The second comment I thought was a little bit more – and maybe partly to allay some of your concerns around folk have drawn parallels between what happened in Canada and what might happen here with the introduction of fair use. You were right in pointing out that there is a distinction in terms of Canada retained a fair dealing system but that went with some additional exceptions, they also changed their approach to education statutory licensing. So, in Australia, what we’re recommending is that we move from fair dealing to fair use, but we’re not recommending any change to statutory and educational licensing. That’s not to say that moving from fair dealing to fair use won’t change what might happen within the license, because it will inform the negotiations.
But certainly the evidence base that we have received from CAG, which is the group that represents the educational licensing across the different States and Territories has suggested that they don’t see, if works are still commercially available, that it’s going to make a material difference to what is licensed today. I just thought I’d mention that as well. I didn’t have any other questions for you. Jonathan?
MR COPPEL: Just one question, Wendy, because you’re not the first person to talk about the difference between the royalty payments that you get for a book published in Australia and for the same book that’s published under license in another country. Are those differences ones which are enshrined in the commercial agreement when a book is licensed for publication in another market, and what degree of power do you see in terms of reaching an agreement for the licensing of your works, you mentioned you license a lot of works or a lot of the revenue you receive comes from jurisdictions other than Australia, I’m interested in getting a sense of how much scope do you have to change the conditions in those licensing agreements?
MS ORR: Very little I would have thought. I usually give my Australian publisher the publishing rights, partly because they have taken that development risk and partly, quite frankly, because I believe that my publishing rights sales is so good that I am probably better off to get my 75 per cent of what she sells it for.
MR COPPEL: That’s in an international jurisdiction?
MS ORR: Yes, so if she sells it, so for Nim’s Island, Allen and Unwin sold the rights to Random House in the US, so Random House, they negotiate that contract, obviously Allen and Unwin will be wanting the best contract possible, I don’t think there’s an awful lot of leeway with the US publishers, and then Allen and Unwin take their sort of 25 per cent commission and I take 75 per cent. Now, obviously, if I negotiate that directly with an American agent instead of giving the sale to my publishers I will then get 100 per cent of the sale.
But what actually happens in the US is they normally publish in hardback first, they do a small – well, not a small, but they do a hardback run, so on standard publishing agreement, say for a novel, say you would get 10 per cent of that, then they bring out the paperback and then you only get 6andahalf or 7 per cent. Then paperback sales, as I said, Nim’s Island in the States sells for $US6, so $A8, then your royalty percentage is then cut and of course if it’s illustrated you get more, so it’s because of the way they structure it. Whereas in Australia, because we tend to publish in a good quality paperback once only, therefore I get the straight royalty rate and that can go up after a certain number of sales. Very, very difficult to get the rising rate I found in the States. I mean the point is they have very big publishers, they have a lot of clout and I find it very difficult to negotiate, even with a US agent.

--- DATA LINES ---

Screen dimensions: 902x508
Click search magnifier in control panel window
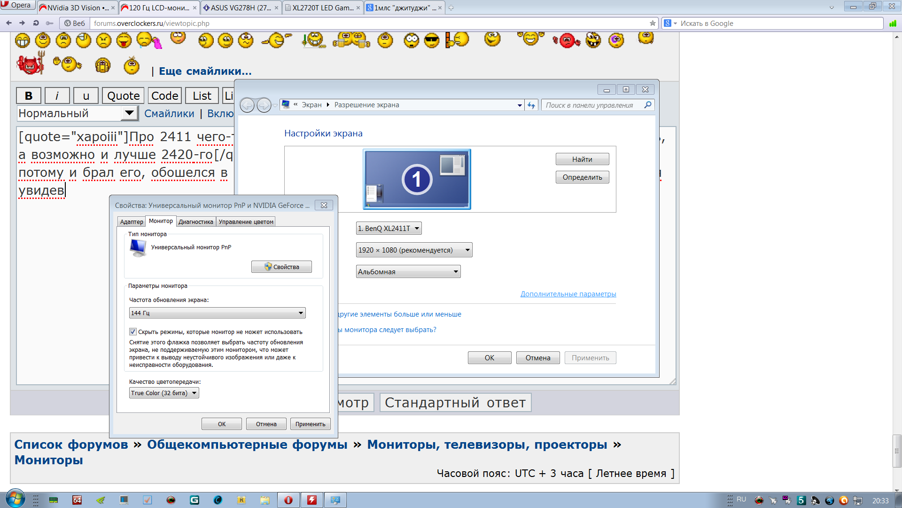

--- WHAT TO DO ---
Can you rewrite the hearing transcript from the words "MS ORR: Yes, so" through the words "of the sale.", replacing "Random House" with "the American publisher" wherever it occurs?

--- RESULT OF THIS EXERCISE ---
MS ORR: Yes, so if she sells it, so for Nim’s Island, Allen and Unwin sold the rights to the American publisher in the US, so the American publisher, they negotiate that contract, obviously Allen and Unwin will be wanting the best contract possible, I don’t think there’s an awful lot of leeway with the US publishers, and then Allen and Unwin take their sort of 25 per cent commission and I take 75 per cent. Now, obviously, if I negotiate that directly with an American agent instead of giving the sale to my publishers I will then get 100 per cent of the sale.